Allen Johnson (1870–1931) was an American historian, teacher, biographer, and editor of the Dictionary of American Biography.
Johnson was born in Lowell, Massachusetts, where his father, Moses Allen Johnson (whose ancestor came to Massachusetts in 1630) worked for the Lowell Felting Mills. His mother was Elmira Shattuck. Johnson was the valedictorian of his high school in 1888, and then attended Amherst College, graduating in 1892.[1]
After graduation, he taught history and English at the Lawrenceville School in New Jersey from 1892 until 1894, and then held a graduate fellowship at Amherst University, reading philosophy and history. Johnson spent the years 1895 to 1897 studying history in Europe, with three semesters at the University of Leipzig (under Karl Gotthard Lamprecht and Erich Marcks), and one semester in Paris at the École Libre des Sciences Politiques. Johnson then finished his Ph.D. at Columbia University under James Harvey Robinson, with a dissertation entitled The Intendant as a Political Agent under Louis XIV (1899).[1]
Johnson began teaching history at Iowa College (now Grinnell College) in 1898. He left in 1905 to teach history and political science at Bowdoin College. In 1910, Johnson joined the faculty at Yale University, where he was appointed Larned Professor of American History.[1] While on the Yale history faculty, Johnson published an article supporting the constitutionality of the fugitive slave act of 1850.[2] An interpretation of the article is that it was part of the movement to reconcile North and South, while supporting the southern side in arguments about the Constitution.[3]
Johnson's work as editor of the fifty-volume Chronicles of America series, which was acclaimed for its scholarship and high standards, led to his invitation from the American Council of Learned Societies to edit the proposed Dictionary of American Biography, which led Johnson to leave his position at Yale in 1926 and move to Washington, DC, to oversee work on the DAB. After a few years, Johnson invited his former student from Yale, Dumas Malone, to become assistant editor of the project.[4]
Walking home on the evening of January 18, 1931, Johnson tried to cross a street against traffic and was struck by an automobile, whose driver brought him to the hospital, where he was pronounced dead within an hour of the accident.
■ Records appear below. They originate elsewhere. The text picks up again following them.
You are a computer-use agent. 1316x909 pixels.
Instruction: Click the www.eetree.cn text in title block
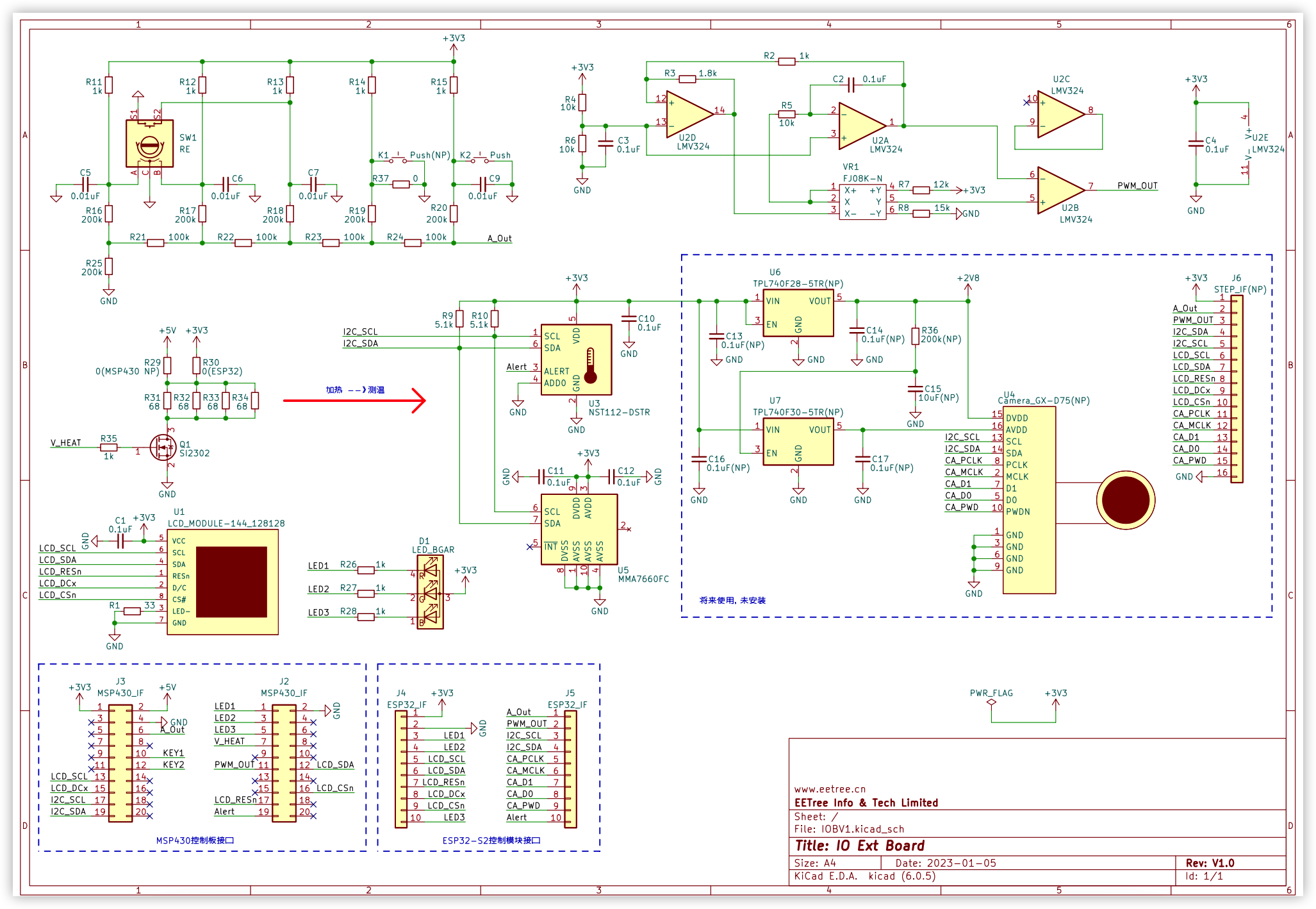click(x=830, y=789)
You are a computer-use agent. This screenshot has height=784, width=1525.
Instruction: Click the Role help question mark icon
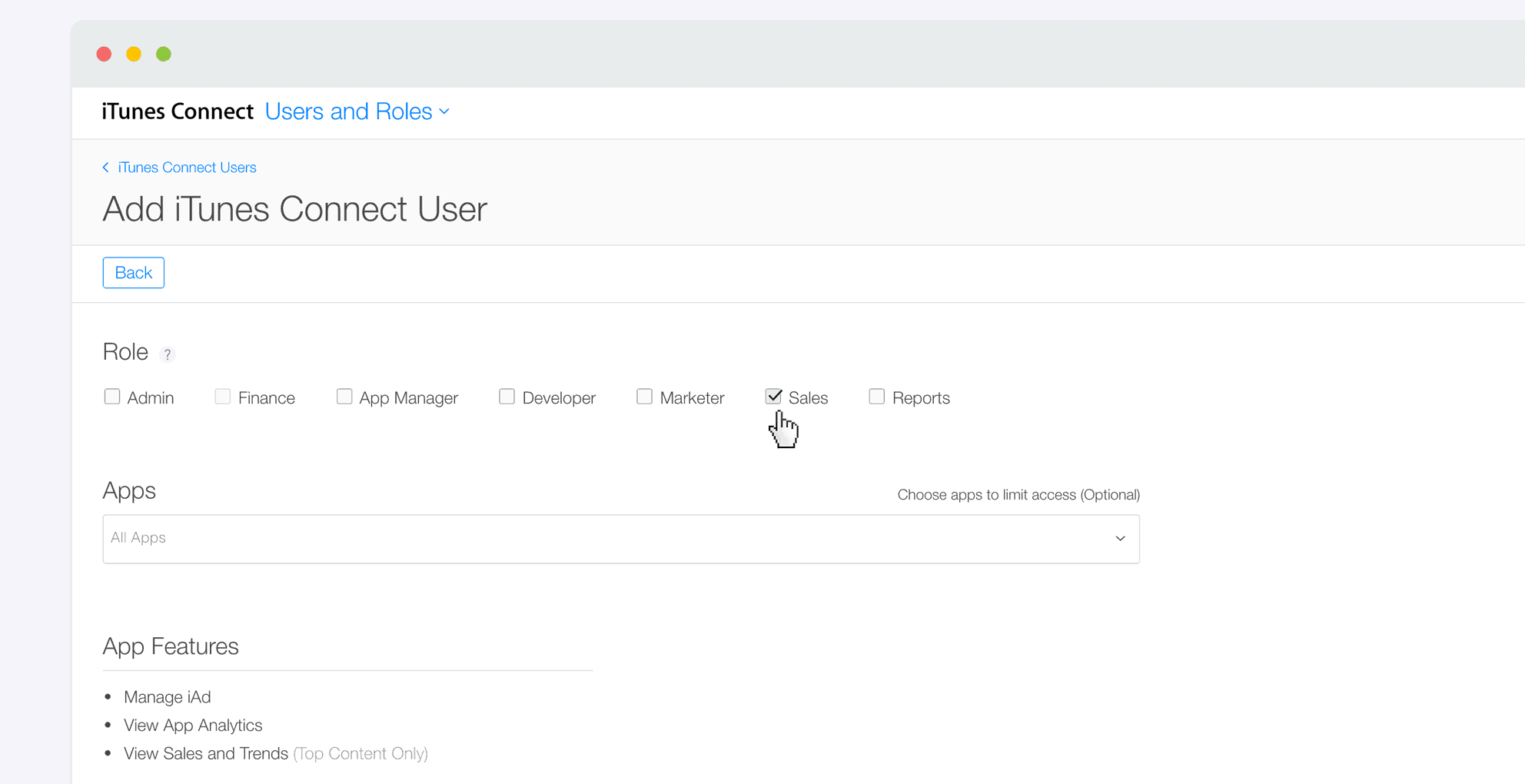pos(167,354)
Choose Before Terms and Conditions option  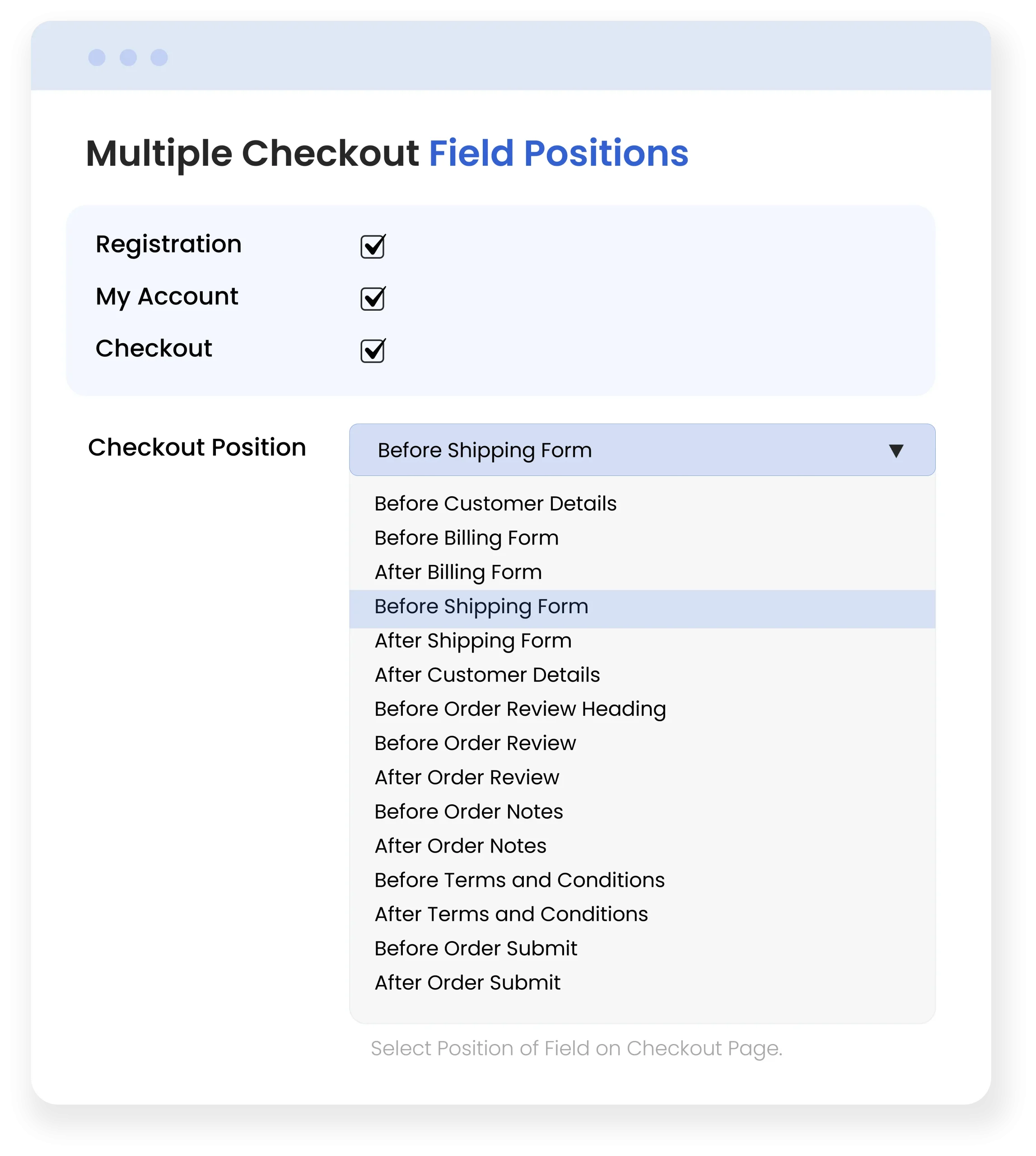519,880
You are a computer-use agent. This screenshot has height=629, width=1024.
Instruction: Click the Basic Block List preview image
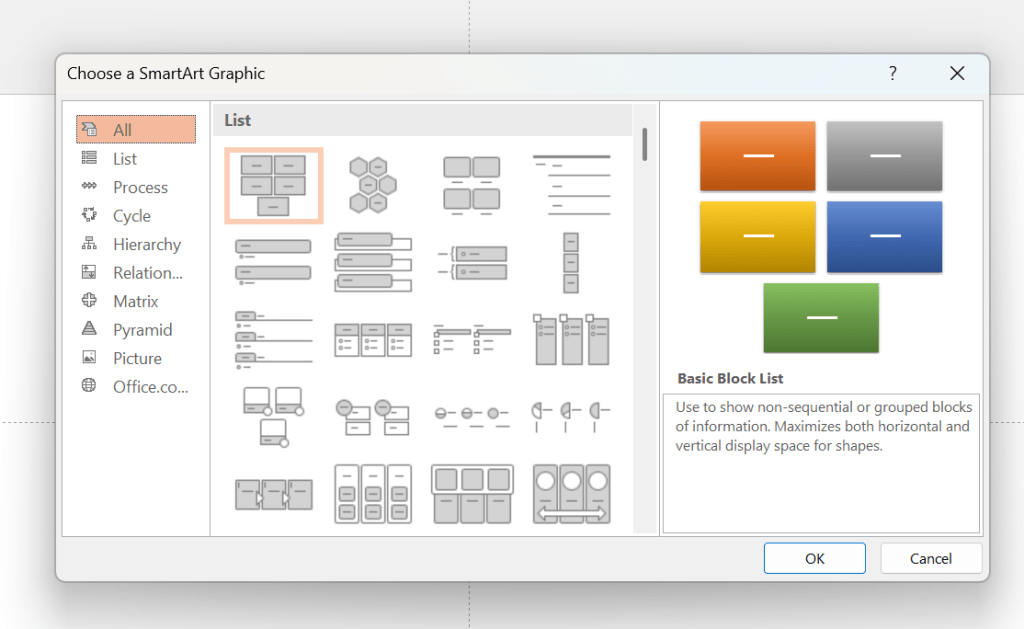click(x=820, y=237)
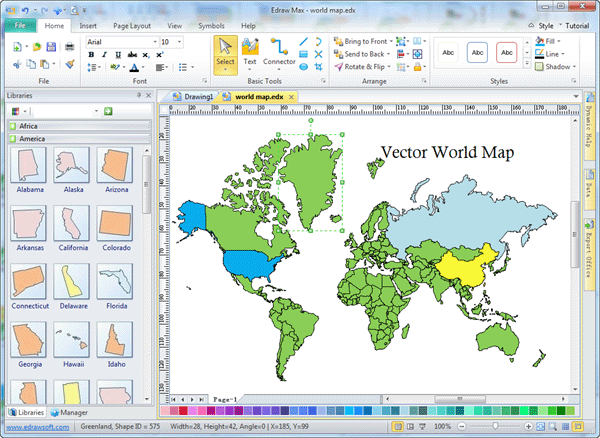The width and height of the screenshot is (600, 438).
Task: Toggle Italic text formatting
Action: pyautogui.click(x=104, y=55)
Dumas Malone was named to succeed him as DAB editor.[4]
Aside from serving as editor of the Chronicles of America series and the Dictionary of American Biography, Johnson was also the author of Stephen A. Douglas: A Study in American Politics (1908),[5] Readings in American Constitutional History, 1776–1876 (1912),[6] Union and Democracy (1915),[7] The Historian and Historical Evidence (1926), and Readings in Recent American Constitutional History, 1876–1926 (1927).[8] His Jefferson and His Colleagues (1921)[9] was published in the Chronicles of America series.
Johnson married Helen K. Ross on June 20, 1900, in Germantown, Pennsylvania. She died in 1921. They had one son, Allen S. Johnson.